№ 3

Firestorm

The National Gallery’s acqui­si­tion of Voice of Fire cre­ated a mas­sive con­tro­versy.
Could it hap­pen today?

—The Wal­rus

1.

Shortly after the National Gallery of Canada announced its acqui­si­tion of Bar­nett Newman’s Voice of Fire in the late win­ter of 1990, Marc Mayer vis­ited his par­ents in Ottawa. In those days, he was liv­ing in New York, work­ing at the 49th Par­al­lel, a Man­hat­tan gallery for Cana­dian artists run by the fed­eral gov­ern­ment. His par­ents had been wait­ing for him to arrive. “My father said, ‘Now, you’re the guy who’s going to take us to the museum to see that thing.’ ” That thing was Newman’s huge red and blue abstract paint­ing, and Mayer, an expert in con­tem­po­rary art, hadn’t seen it either. “My par­ents just looked at me,” he recalls, when the three of them stood in front of it for the first time. “My mother said, ‘Oh, my God.’ I said, ‘What’s the mat­ter?’ ‘It’s enor­mous,’ she said. ‘Didn’t you know?’ I asked. ‘It’s as big as two thumbs in the news­pa­per,’ she replied. ‘How was I sup­posed to know that it’s big­ger than the house?’ ”

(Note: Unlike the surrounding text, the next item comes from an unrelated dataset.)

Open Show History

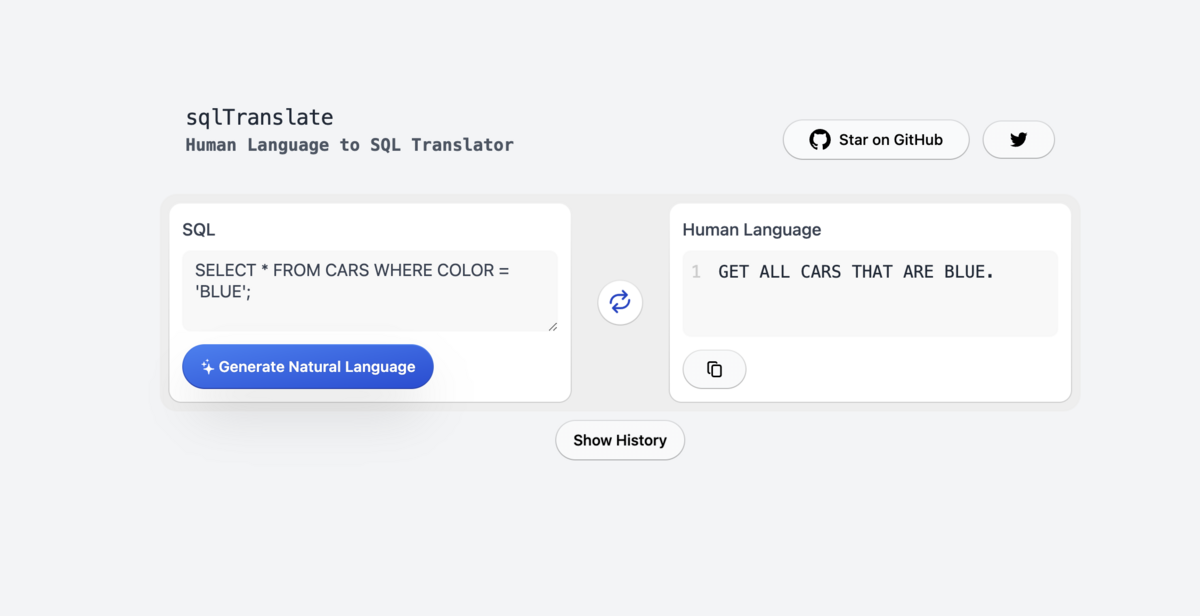pyautogui.click(x=619, y=440)
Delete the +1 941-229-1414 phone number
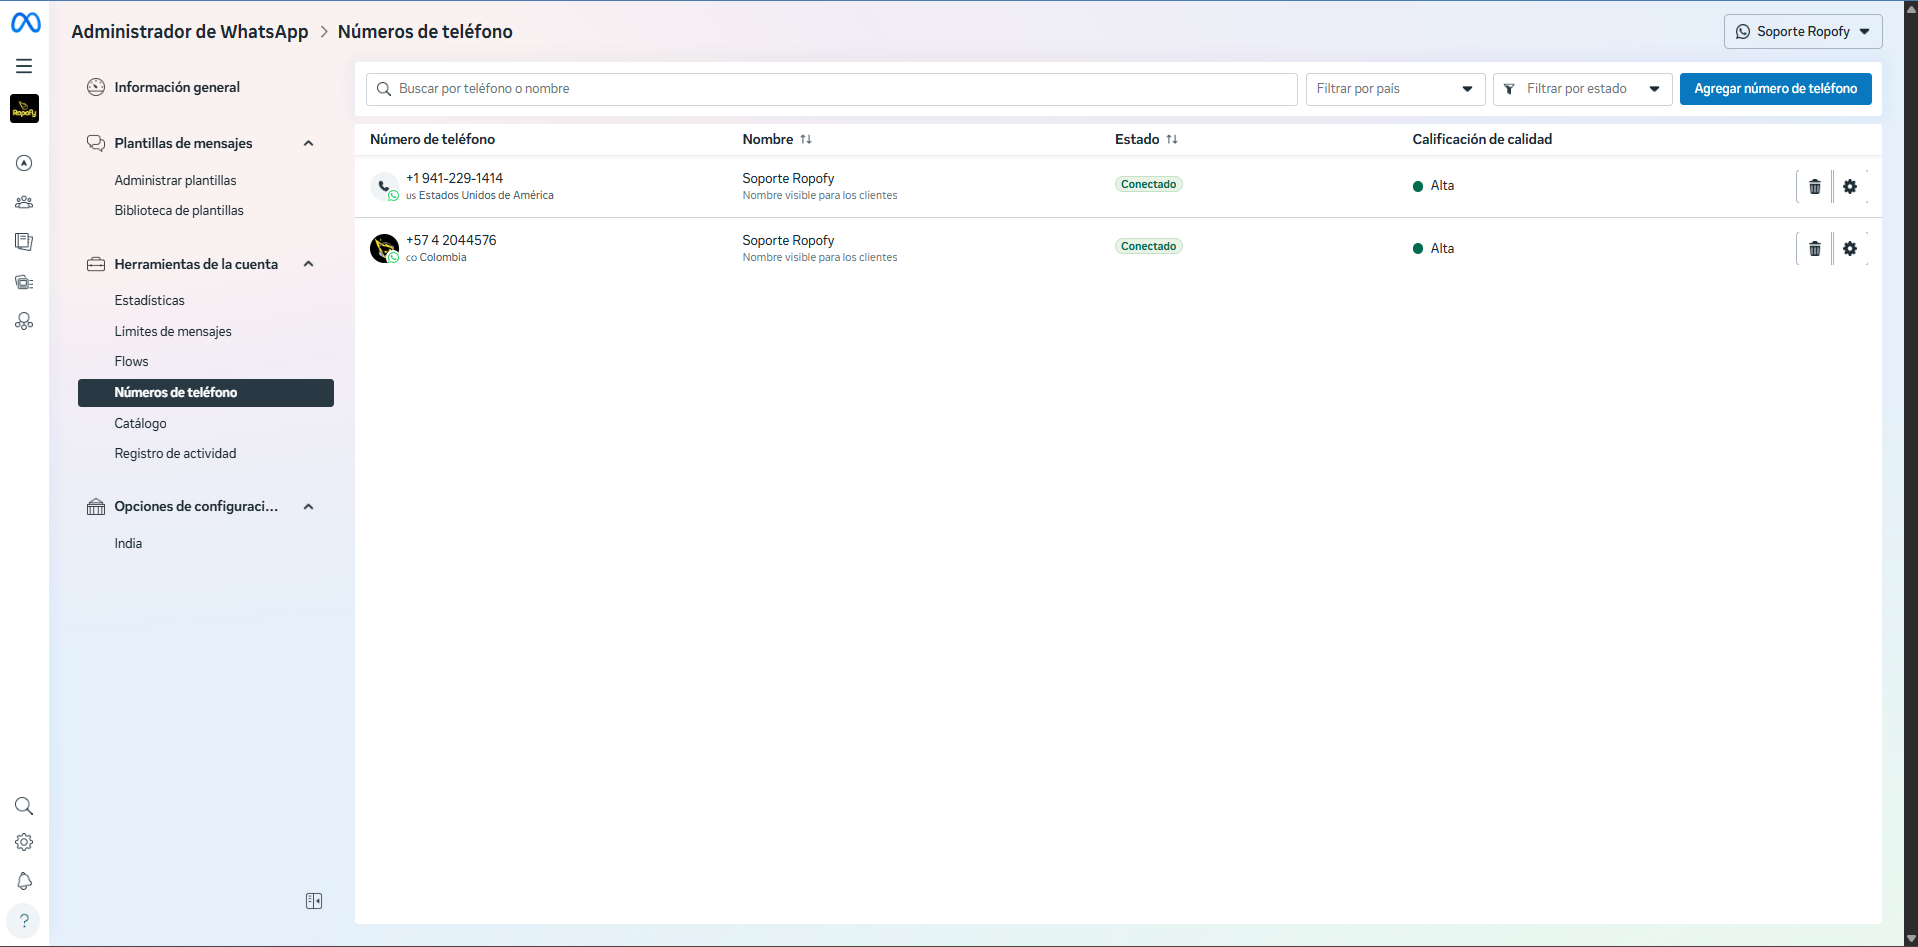This screenshot has height=947, width=1918. point(1814,187)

Newman’s 5.4-by-2.4-metre can­vas, with its three ver­ti­cal bands of colour, a strong red stripe flanked by two swaths of deep blue, spent most of that spring squished and shrunken — onto TV screens and into news­pa­pers, mag­a­zines, and edi­to­r­ial car­toons. At $1.76 mil­lion, it was the most expen­sive paint­ing the National Gallery had ever bought. And while it had been on loan to the museum for nearly two years, the announce­ment of the pur­chase on March 7, 1990, set off the most intense and frac­tious debate over visual art the coun­try had ever seen.

Unlike other art con­tro­ver­sies of the period — Andres Serrano’s Piss Christ in the United States the year before, or Jana Sterbak’s Flesh Dress in Ottawa the year after — this one wasn’t about the scabrous, the scat­o­log­i­cal, or the pro­fane. Voice of Fire was sim­ply three tow­er­ing bands of colour: pure, extreme abstrac­tion. And in Canada, any­way, Newman’s crit­i­cal role in mid-twentieth-century art his­tory was moot; for many Cana­di­ans, Voice of Fire was akin to cura­to­r­ial snake oil. Some­thing that sim­ple, at that price, and by an Amer­i­can? Did it belong in our National Gallery?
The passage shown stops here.